- **Task details**:
The answer should consist of all the records, written out word for word.

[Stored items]

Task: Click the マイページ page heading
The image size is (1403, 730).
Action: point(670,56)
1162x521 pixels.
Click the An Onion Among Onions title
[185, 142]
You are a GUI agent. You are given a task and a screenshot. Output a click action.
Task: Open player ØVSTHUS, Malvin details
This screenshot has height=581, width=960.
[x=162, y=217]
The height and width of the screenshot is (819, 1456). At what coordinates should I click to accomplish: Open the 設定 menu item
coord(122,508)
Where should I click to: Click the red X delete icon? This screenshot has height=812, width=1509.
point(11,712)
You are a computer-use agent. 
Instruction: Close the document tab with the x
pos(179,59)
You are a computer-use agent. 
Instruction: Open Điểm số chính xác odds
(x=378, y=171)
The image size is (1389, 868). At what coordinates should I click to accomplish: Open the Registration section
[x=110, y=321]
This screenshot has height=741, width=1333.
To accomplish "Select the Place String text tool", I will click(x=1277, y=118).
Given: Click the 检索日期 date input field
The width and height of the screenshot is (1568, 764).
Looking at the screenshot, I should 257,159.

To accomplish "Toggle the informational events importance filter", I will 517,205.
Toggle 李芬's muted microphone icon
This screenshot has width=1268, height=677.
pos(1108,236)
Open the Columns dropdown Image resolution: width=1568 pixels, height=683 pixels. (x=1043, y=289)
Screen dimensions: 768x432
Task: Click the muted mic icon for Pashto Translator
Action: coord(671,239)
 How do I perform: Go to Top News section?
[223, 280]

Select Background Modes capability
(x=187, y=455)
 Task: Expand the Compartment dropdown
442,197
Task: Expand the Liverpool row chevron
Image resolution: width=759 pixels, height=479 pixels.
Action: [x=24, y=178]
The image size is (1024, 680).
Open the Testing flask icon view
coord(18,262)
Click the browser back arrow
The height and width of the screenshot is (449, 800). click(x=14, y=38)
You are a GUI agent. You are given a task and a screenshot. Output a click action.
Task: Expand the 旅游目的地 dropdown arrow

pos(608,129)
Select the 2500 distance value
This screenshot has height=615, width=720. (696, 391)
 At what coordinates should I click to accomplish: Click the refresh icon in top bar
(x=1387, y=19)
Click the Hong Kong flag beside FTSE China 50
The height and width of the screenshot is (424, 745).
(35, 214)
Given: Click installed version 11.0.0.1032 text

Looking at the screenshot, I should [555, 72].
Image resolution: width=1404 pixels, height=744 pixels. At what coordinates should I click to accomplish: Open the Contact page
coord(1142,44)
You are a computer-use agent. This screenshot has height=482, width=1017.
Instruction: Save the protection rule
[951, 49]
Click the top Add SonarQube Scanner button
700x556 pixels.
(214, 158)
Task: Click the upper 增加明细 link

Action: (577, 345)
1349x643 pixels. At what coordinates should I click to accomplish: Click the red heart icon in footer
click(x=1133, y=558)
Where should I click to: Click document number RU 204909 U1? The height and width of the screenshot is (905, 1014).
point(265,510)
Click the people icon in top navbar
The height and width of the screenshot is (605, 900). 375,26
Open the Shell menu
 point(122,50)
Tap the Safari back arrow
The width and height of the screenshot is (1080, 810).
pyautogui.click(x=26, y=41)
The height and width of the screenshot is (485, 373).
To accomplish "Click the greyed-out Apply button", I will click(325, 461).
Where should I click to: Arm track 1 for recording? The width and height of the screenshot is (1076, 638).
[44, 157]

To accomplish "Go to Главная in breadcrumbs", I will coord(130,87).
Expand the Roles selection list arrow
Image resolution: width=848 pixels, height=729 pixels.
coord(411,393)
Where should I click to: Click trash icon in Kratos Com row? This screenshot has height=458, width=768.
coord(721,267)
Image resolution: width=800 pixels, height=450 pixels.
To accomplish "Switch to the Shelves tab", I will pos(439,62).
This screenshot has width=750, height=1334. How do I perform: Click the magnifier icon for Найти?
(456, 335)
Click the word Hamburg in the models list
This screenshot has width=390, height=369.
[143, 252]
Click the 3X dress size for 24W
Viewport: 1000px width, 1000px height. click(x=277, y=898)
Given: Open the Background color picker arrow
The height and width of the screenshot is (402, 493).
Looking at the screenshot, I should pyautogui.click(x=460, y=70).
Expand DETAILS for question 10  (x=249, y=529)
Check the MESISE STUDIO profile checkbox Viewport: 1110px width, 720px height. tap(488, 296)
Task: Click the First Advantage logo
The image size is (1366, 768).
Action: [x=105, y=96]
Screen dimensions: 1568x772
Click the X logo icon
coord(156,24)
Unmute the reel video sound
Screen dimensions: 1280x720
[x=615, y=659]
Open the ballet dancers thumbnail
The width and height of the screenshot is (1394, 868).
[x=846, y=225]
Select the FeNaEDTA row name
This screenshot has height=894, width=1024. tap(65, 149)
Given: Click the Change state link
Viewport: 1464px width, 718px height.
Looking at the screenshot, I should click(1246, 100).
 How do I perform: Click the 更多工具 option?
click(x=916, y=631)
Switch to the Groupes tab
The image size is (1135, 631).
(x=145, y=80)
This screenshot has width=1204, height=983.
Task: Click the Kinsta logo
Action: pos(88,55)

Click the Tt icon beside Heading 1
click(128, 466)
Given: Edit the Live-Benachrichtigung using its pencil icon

- **Result of the exercise**:
Task: Click the マイページ page heading
The image size is (1403, 730).
Action: point(670,56)
1162x521 pixels.
Click the An Onion Among Onions title
[185, 142]
You are a GUI agent. You are given a task and a screenshot. Output a click action.
Task: Open player ØVSTHUS, Malvin details
This screenshot has height=581, width=960.
[x=162, y=217]
The height and width of the screenshot is (819, 1456). At what coordinates should I click to accomplish: Open the 設定 menu item
coord(122,508)
Where should I click to: Click the red X delete icon? This screenshot has height=812, width=1509.
point(11,712)
You are a computer-use agent. 
Instruction: Close the document tab with the x
pos(179,59)
You are a computer-use agent. 
Instruction: Open Điểm số chính xác odds
(x=378, y=171)
The image size is (1389, 868). At what coordinates should I click to accomplish: Open the Registration section
[x=110, y=321]
This screenshot has height=741, width=1333.
To accomplish "Select the Place String text tool", I will click(x=1277, y=118).
Given: Click the 检索日期 date input field
The width and height of the screenshot is (1568, 764).
Looking at the screenshot, I should 257,159.

To accomplish "Toggle the informational events importance filter", I will 517,205.
Toggle 李芬's muted microphone icon
This screenshot has width=1268, height=677.
pos(1108,236)
Open the Columns dropdown Image resolution: width=1568 pixels, height=683 pixels. (x=1043, y=289)
Screen dimensions: 768x432
Task: Click the muted mic icon for Pashto Translator
Action: coord(671,239)
 How do I perform: Go to Top News section?
[223, 280]

Select Background Modes capability
(x=187, y=455)
 Task: Expand the Compartment dropdown
442,197
Task: Expand the Liverpool row chevron
Image resolution: width=759 pixels, height=479 pixels.
Action: [x=24, y=178]
The image size is (1024, 680).
Open the Testing flask icon view
coord(18,262)
Click the browser back arrow
The height and width of the screenshot is (449, 800). click(x=14, y=38)
You are a GUI agent. You are given a task and a screenshot. Output a click action.
Task: Expand the 旅游目的地 dropdown arrow

pos(608,129)
Select the 2500 distance value
This screenshot has height=615, width=720. (696, 391)
 At what coordinates should I click to accomplish: Click the refresh icon in top bar
(x=1387, y=19)
Click the Hong Kong flag beside FTSE China 50
The height and width of the screenshot is (424, 745).
(35, 214)
Given: Click installed version 11.0.0.1032 text

Looking at the screenshot, I should [555, 72].
Image resolution: width=1404 pixels, height=744 pixels. At what coordinates should I click to accomplish: Open the Contact page
coord(1142,44)
You are a computer-use agent. This screenshot has height=482, width=1017.
Instruction: Save the protection rule
[951, 49]
Click the top Add SonarQube Scanner button
700x556 pixels.
(214, 158)
Task: Click the upper 增加明细 link

Action: (577, 345)
1349x643 pixels. At what coordinates should I click to accomplish: Click the red heart icon in footer
click(x=1133, y=558)
Where should I click to: Click document number RU 204909 U1? The height and width of the screenshot is (905, 1014).
point(265,510)
Click the people icon in top navbar
The height and width of the screenshot is (605, 900). 375,26
Open the Shell menu
 point(122,50)
Tap the Safari back arrow
The width and height of the screenshot is (1080, 810).
pyautogui.click(x=26, y=41)
The height and width of the screenshot is (485, 373).
To accomplish "Click the greyed-out Apply button", I will click(325, 461).
Where should I click to: Arm track 1 for recording? The width and height of the screenshot is (1076, 638).
[44, 157]

To accomplish "Go to Главная in breadcrumbs", I will coord(130,87).
Expand the Roles selection list arrow
Image resolution: width=848 pixels, height=729 pixels.
coord(411,393)
Where should I click to: Click trash icon in Kratos Com row? This screenshot has height=458, width=768.
coord(721,267)
Image resolution: width=800 pixels, height=450 pixels.
To accomplish "Switch to the Shelves tab", I will pos(439,62).
This screenshot has width=750, height=1334. How do I perform: Click the magnifier icon for Найти?
(456, 335)
Click the word Hamburg in the models list
This screenshot has width=390, height=369.
[143, 252]
Click the 3X dress size for 24W
Viewport: 1000px width, 1000px height. click(x=277, y=898)
Given: Open the Background color picker arrow
The height and width of the screenshot is (402, 493).
Looking at the screenshot, I should pyautogui.click(x=460, y=70).
Expand DETAILS for question 10  (x=249, y=529)
Check the MESISE STUDIO profile checkbox Viewport: 1110px width, 720px height. tap(488, 296)
Task: Click the First Advantage logo
The image size is (1366, 768).
Action: [x=105, y=96]
Screen dimensions: 1568x772
Click the X logo icon
coord(156,24)
Unmute the reel video sound
Screen dimensions: 1280x720
[x=615, y=659]
Open the ballet dancers thumbnail
The width and height of the screenshot is (1394, 868).
[x=846, y=225]
Select the FeNaEDTA row name
This screenshot has height=894, width=1024. tap(65, 149)
Given: Click the Change state link
Viewport: 1464px width, 718px height.
Looking at the screenshot, I should click(1246, 100).
 How do I perform: Click the 更多工具 option?
click(x=916, y=631)
Switch to the Groupes tab
The image size is (1135, 631).
(x=145, y=80)
This screenshot has width=1204, height=983.
Task: Click the Kinsta logo
Action: pos(88,55)

Click the Tt icon beside Heading 1
click(128, 466)
Given: Edit the Live-Benachrichtigung using its pencil icon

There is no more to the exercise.